Available data:
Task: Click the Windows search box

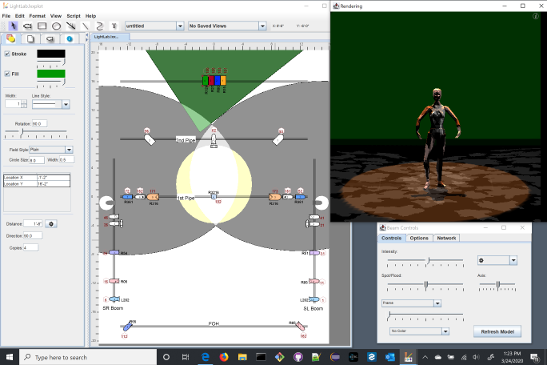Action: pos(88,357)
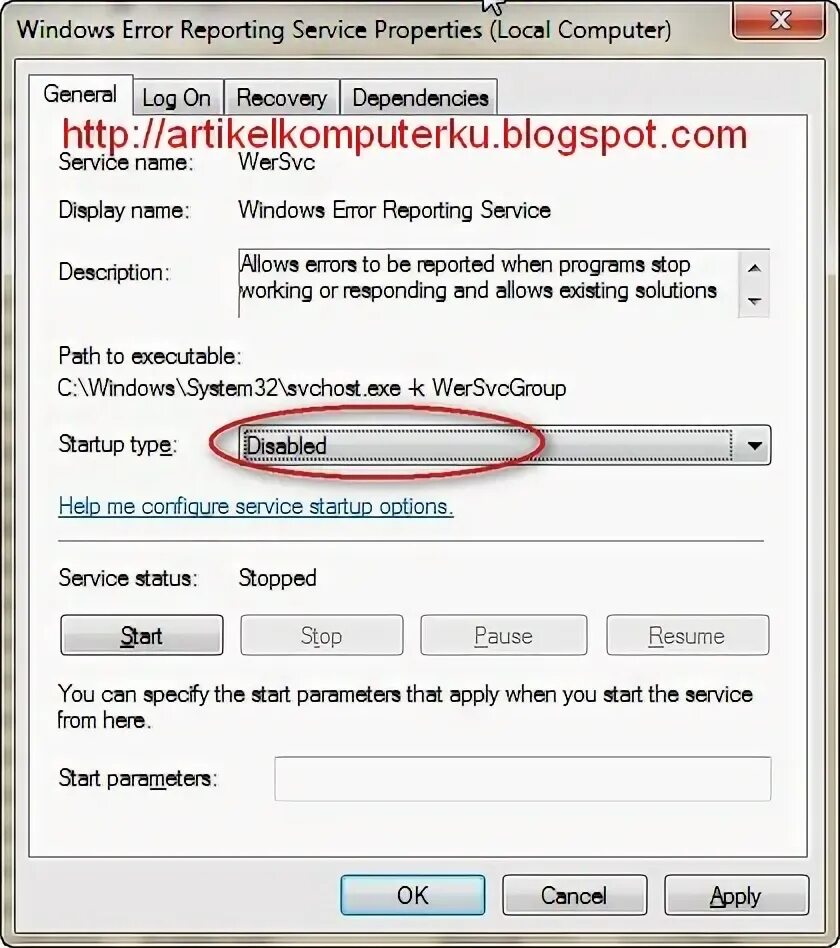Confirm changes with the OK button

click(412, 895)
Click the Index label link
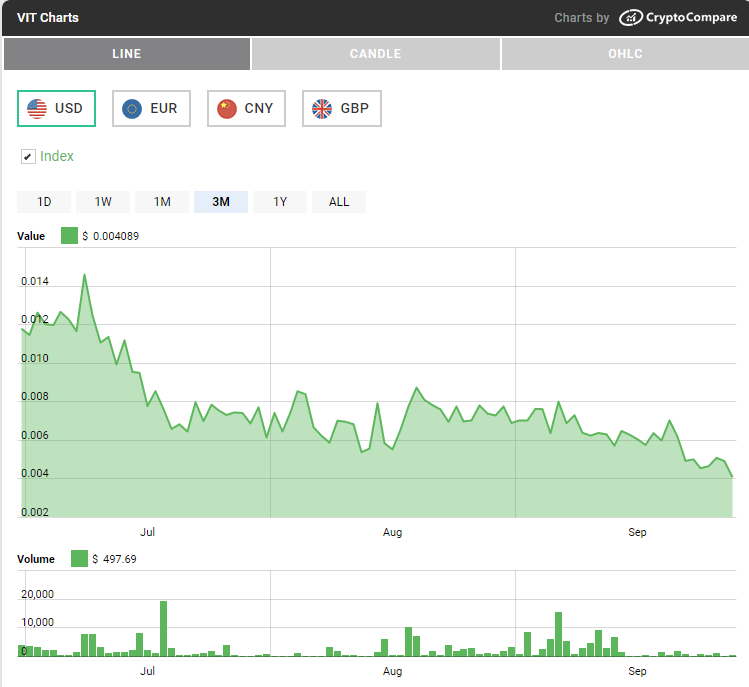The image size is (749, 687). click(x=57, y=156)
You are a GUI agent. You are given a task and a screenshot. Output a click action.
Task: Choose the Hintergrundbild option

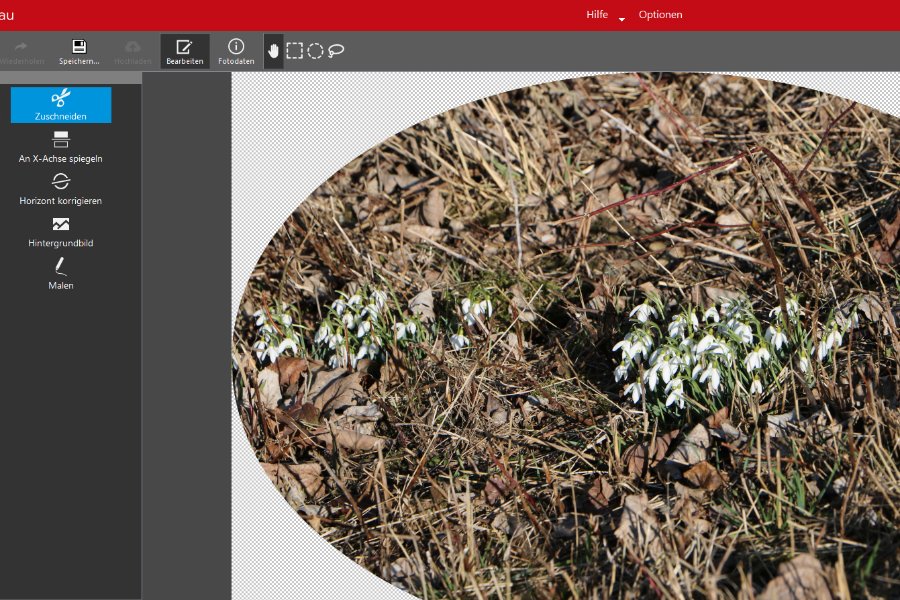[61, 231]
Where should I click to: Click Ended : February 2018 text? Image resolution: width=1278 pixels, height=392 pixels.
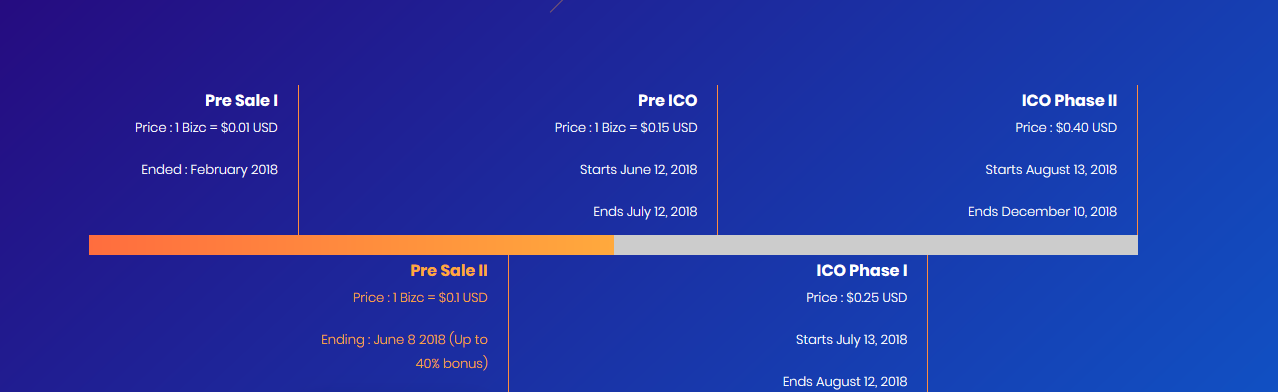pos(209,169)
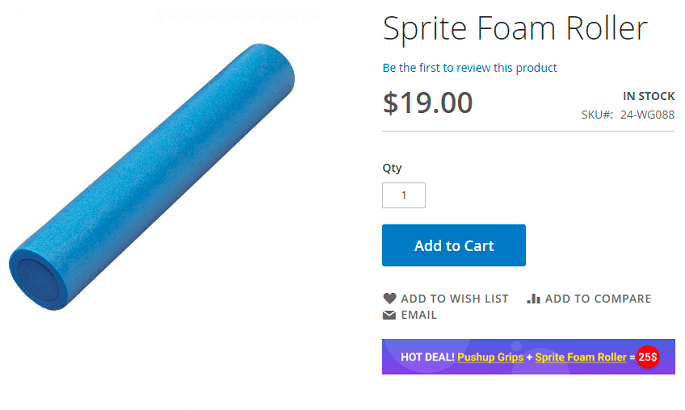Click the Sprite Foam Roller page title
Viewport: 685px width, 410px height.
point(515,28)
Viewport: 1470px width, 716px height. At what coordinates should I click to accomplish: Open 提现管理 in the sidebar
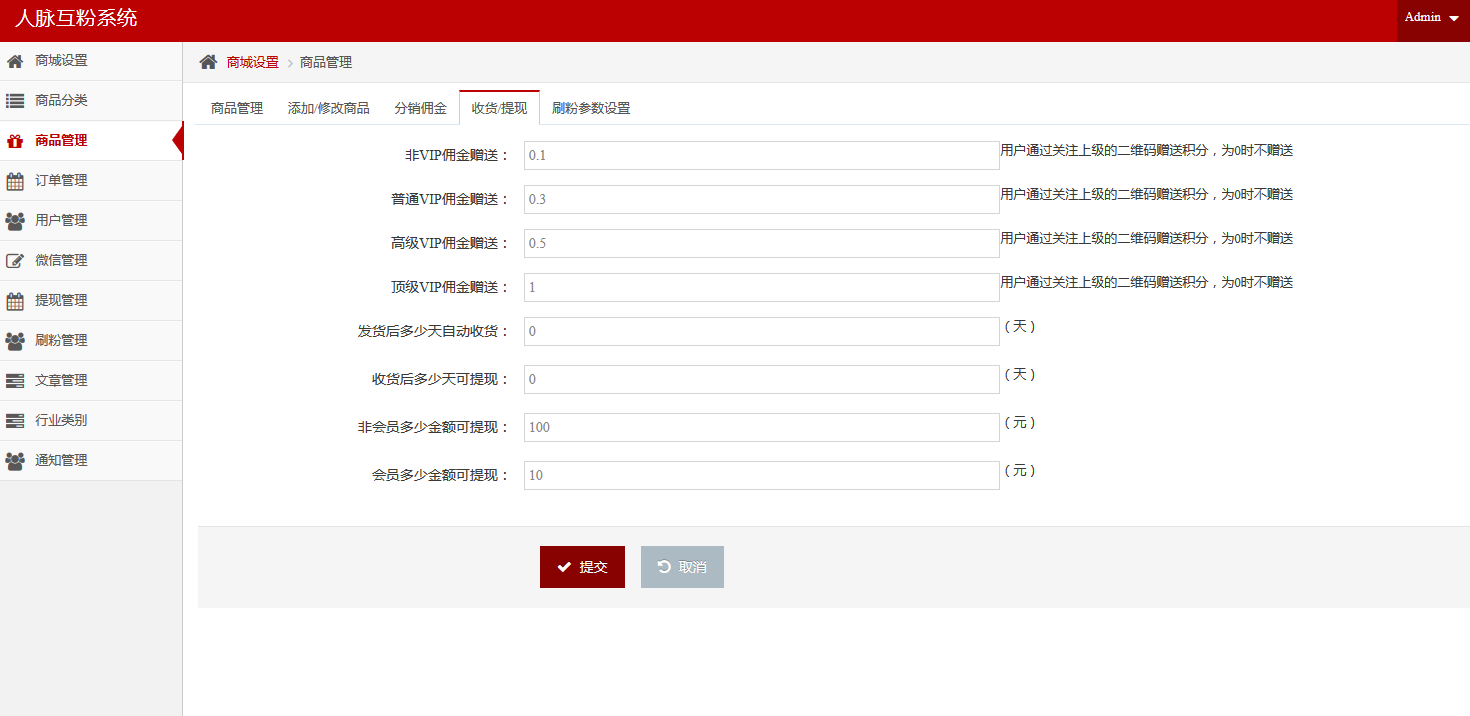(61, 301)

Problem details:
Could you give the listing again exactly, minus its pictures?

Output:
Task: Click the Windows search box

Action: pos(88,357)
Confirm changes with the OK button

click(412, 895)
Click the Index label link
The image size is (749, 687). click(x=57, y=156)
You are a GUI agent. You are given a task and a screenshot. Output a click action.
Task: Choose the Hintergrundbild option

[61, 231]
Where should I click to: Click Ended : February 2018 text? Image resolution: width=1278 pixels, height=392 pixels.
pos(209,169)
Click the Sprite Foam Roller page title
Viewport: 685px width, 410px height.
point(515,28)
Viewport: 1470px width, 716px height. At what coordinates should I click to accomplish: Open 提现管理 in the sidebar
(61, 301)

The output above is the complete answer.